The Bangladesh heist is an insignificant sum compared to the vast amounts being lost in cybercrime around the world. The global cost of cybercrime will reach USD 2 trillion by 2019, a threefold increase from the 2015 estimate of USD 500 billion, according to “The Global Risks Report 2016,” from the World Economic Forum; and a significant portion of cybercrime goes undetected. This is particularly true in the case of industrial espionage and the heist of proprietary secrets, because illicit access to sensitive or confidential documents and data is hard to detect.

Closer home in India, over 50,300 cybersecurity incidents like phishing, website intrusions and defacements, virus and denial of service attacks were reported in 2016. Last September India’s largest bank, State Bank of India, was forced to block close to 6 lakh debit cards following a malware-related security breach in a non-SBI ATM network. Several other banks, such as Axis Bank, HDFC Bank and ICICI Bank too admitted being hit by similar cyber attacks — forcing banks to either replace or request users to change the security codes of as many as 3.2 million debit cards. The quantum of financial loss is still unknown in this case.

In all cases of cyber attacks, the hackers usually test out the system over a period of time before they strike; it is always a well-planned strategic action. While this is why they succeed it is also quite a give away that which an Artificial Intelligence based malware protecting system can detect and foil even before the attack takes place by spotting the unusualness in the patterns of transactions or ‘probes’ on the security systems being sent in by would-be hackers to install malware that will eventually give them the break-in codes.

Experts have employed machine-learning techniques, drawing on data insight to identify patterns and apply machine-readable context to events. For example, Amazon has deployed a machine learning solution, based on a unique algorithm that can predict customer-spending habits. In the security world, similar machine-learning systems are used for anomaly detection. This means that a model is defined and positioned as normal. If an outlier is detected that differs from this model, it is considered to be an anomaly. Importantly, the ‘normal’ model is not static. As more data is added, the definition of ‘normal behavior’ continues to evolve and reflect the environment to ensure it remains accurate and up-to-date.

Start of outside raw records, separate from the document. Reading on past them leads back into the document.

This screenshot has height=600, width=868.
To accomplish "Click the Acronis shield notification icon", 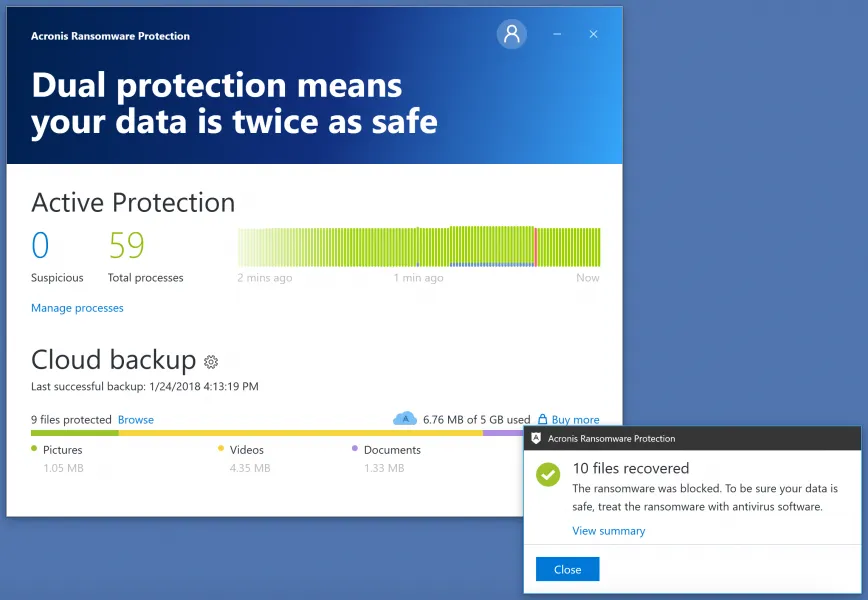I will [536, 438].
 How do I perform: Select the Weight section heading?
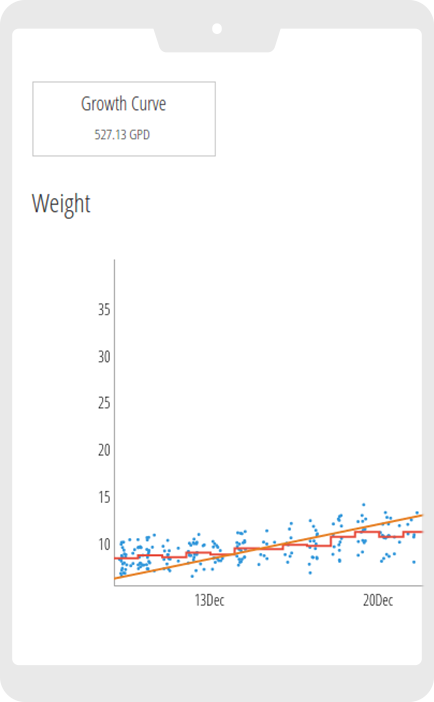pyautogui.click(x=61, y=204)
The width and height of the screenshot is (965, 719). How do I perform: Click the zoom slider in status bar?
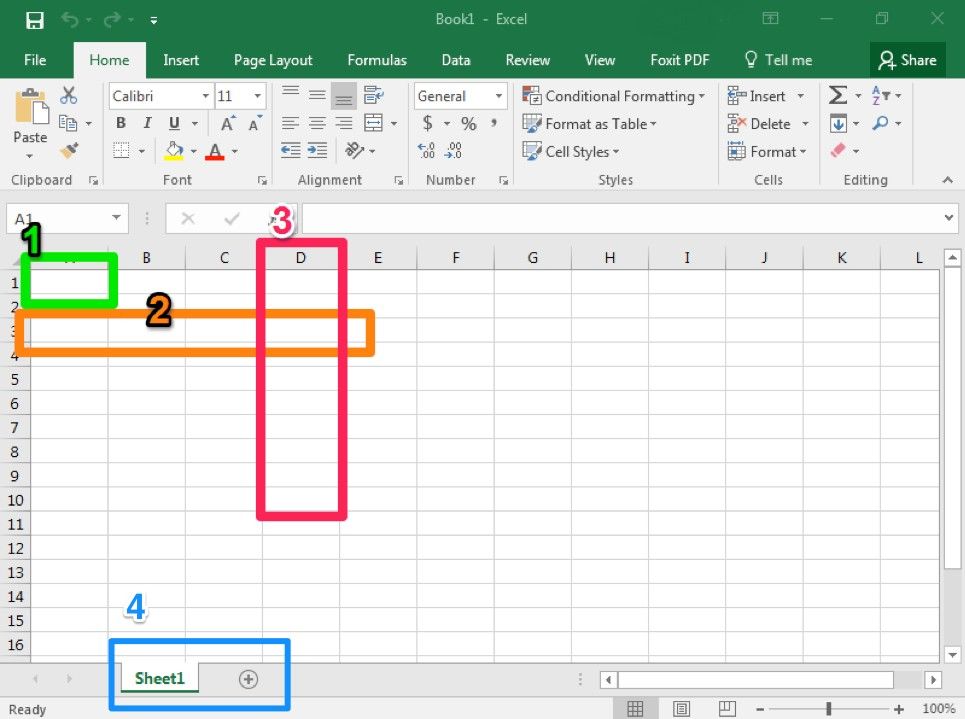828,709
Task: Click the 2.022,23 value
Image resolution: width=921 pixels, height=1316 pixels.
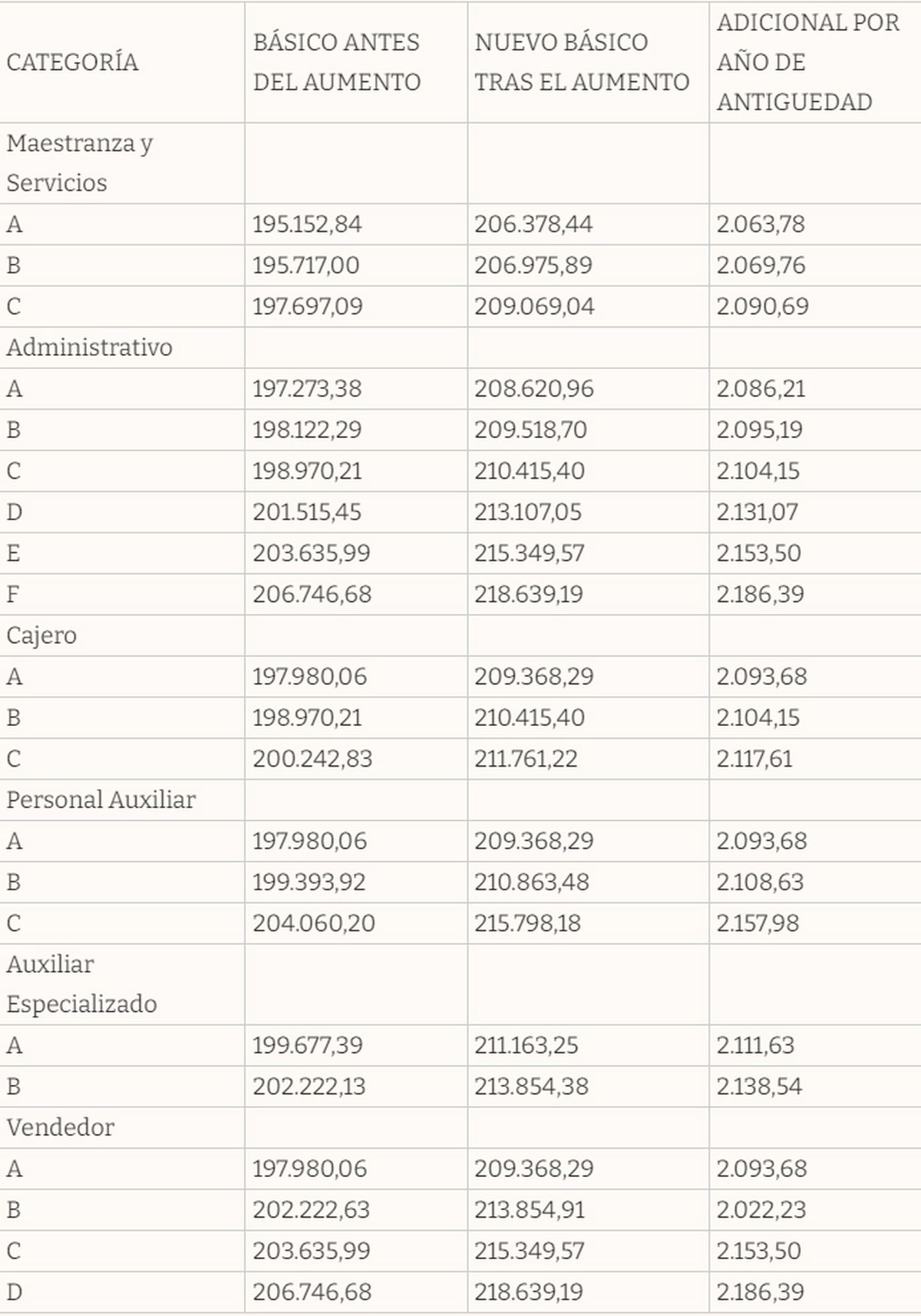Action: tap(761, 1210)
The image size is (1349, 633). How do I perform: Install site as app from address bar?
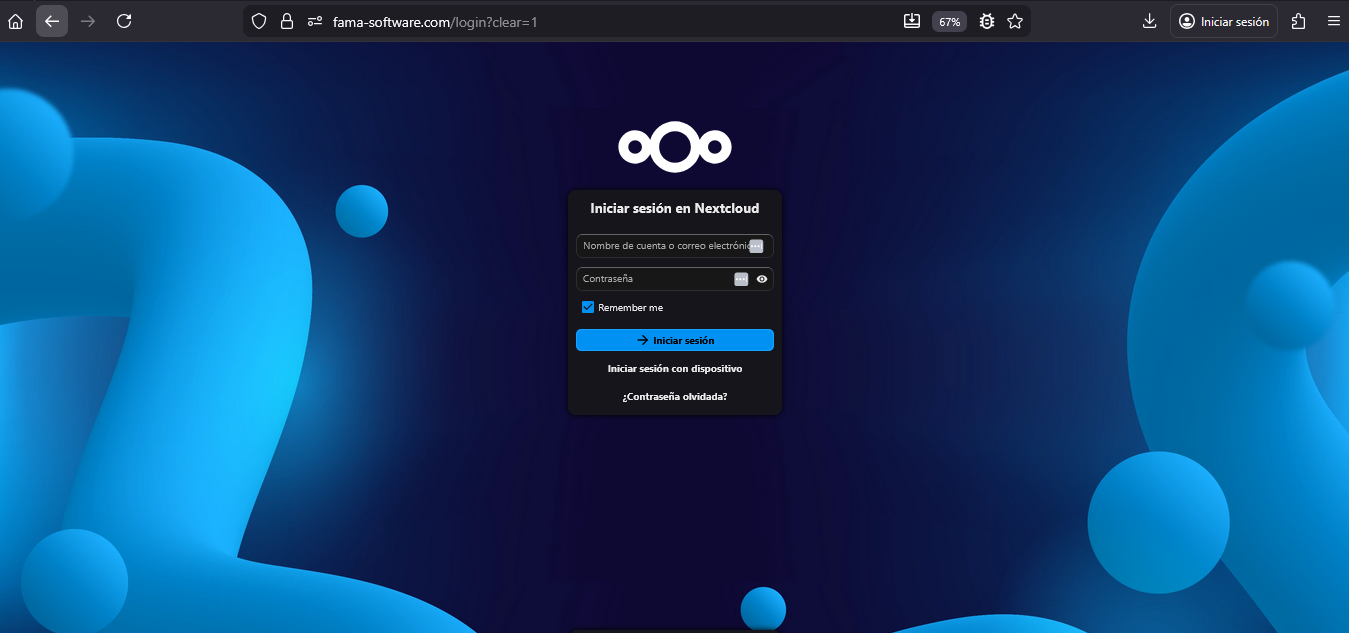pos(911,21)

This also means that if unknown threats are assessed against the model, they are more likely to be identified because they do not fit the expected behavioral pattern. Security researchers at MIT have developed a new Artificial Intelligence-based cyber security platform, called 'AI2,' which has the ability to predict, detect, and stop 85 percent of Cyber Attacks with high accuracy.

AI-powered anti-malware cyber security solutions are different from anti-virus which reactively detects viruses or malware. Artificial Intelligence security solutions proactively finds out the possibilities of an attack happening even before it has taken place by applying machine learning techniques to analyze the behavioral patterns of the would-be hackers. In the Bangladesh instance, this would be the payment requests not having the names of the correspondent banks or that the same requests had earlier come in an unformatted manner but were later corrected.

Whatever method cyber criminals use, they are bound to create some kind of a pattern that will be creating a digital ripple which only the ultra-sensitive radars of Artificial Intelligence which has been used to train the computers can detect. But the same technologies that improve corporate defenses could also be used to attack them. Take phishing; it's the simplest method of cyber attack available and there are schemes on the dark web which put all the tools required to go phishing into anyone's hands. Like in the physical world of law enforcers and criminals, in the cyberspace too it will be a race of who stays a step ahead in the game.